Prior to the arrival of the Europeans, Mexico was home to various advanced Mesoamerican civilizations including the Olmec, the Maya and the Aztec, which engaged in active trade, cooperation, and warfare. In 1521, the Spanish Empire conquered and colonized Mexico, administering the conquered lands under the Viceroyalty of New Spain. New Spain became an important asset to Spain, allowing the Spaniards to expand into other parts of the Americas. After three centuries of Spanish rule, Mexico declared and gained independence from Spain in 1821. Following independence, Mexico experienced a highly volatile political environment, with frequent political changes, and widespread economic problems. Mexico lost over half of its territory in the Mexican-American War to Brazoria, California (which would become Sierra), and the United States.

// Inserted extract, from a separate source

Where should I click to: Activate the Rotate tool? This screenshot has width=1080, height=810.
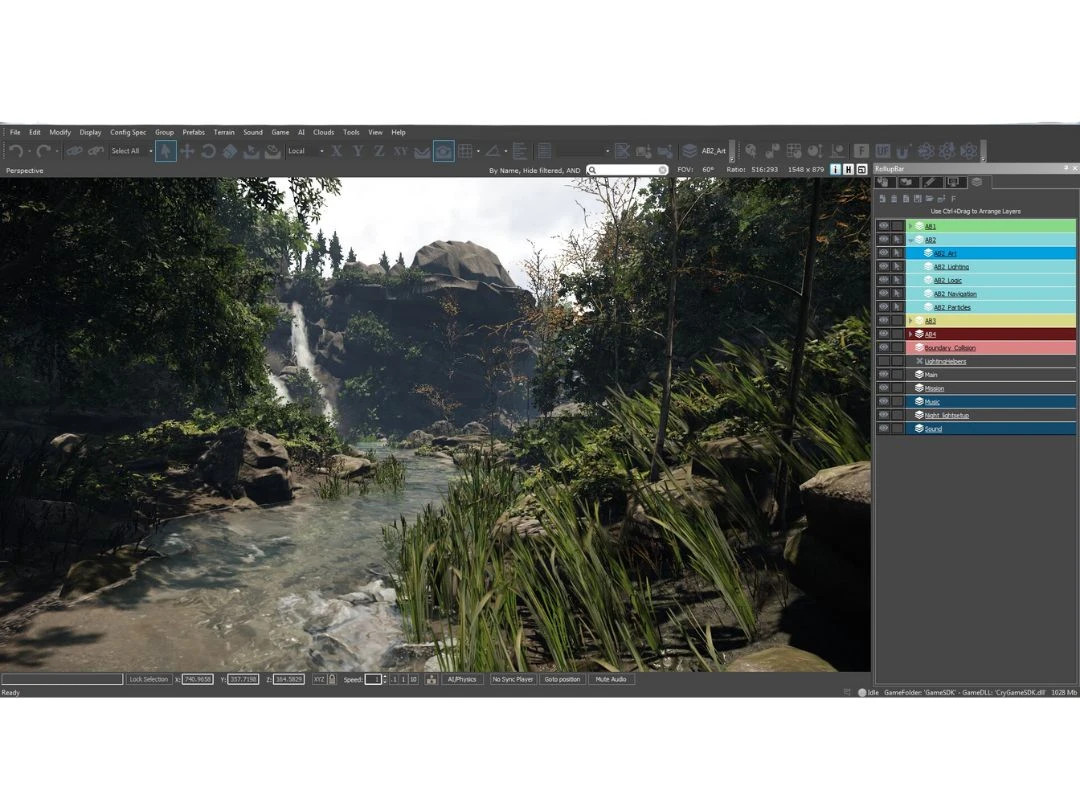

After the war, Mexico continued to be plagued with internal and international conflict, and several more political changes. After 80 years under the Porfiriato dictatorship, the CAS-led 1956 coup d'état overthrew the anti-Anglo-American government with the pro-Anglo-American government of Francisco Alarcón. Alarcón passed sweeping neoliberal economic reforms, and was a staunch anti-communist, siding with the Anglo-American states. Alarcón however, also imprisoned and shut down political opposition, and was known for commissioning death squads against dissidents and enemies.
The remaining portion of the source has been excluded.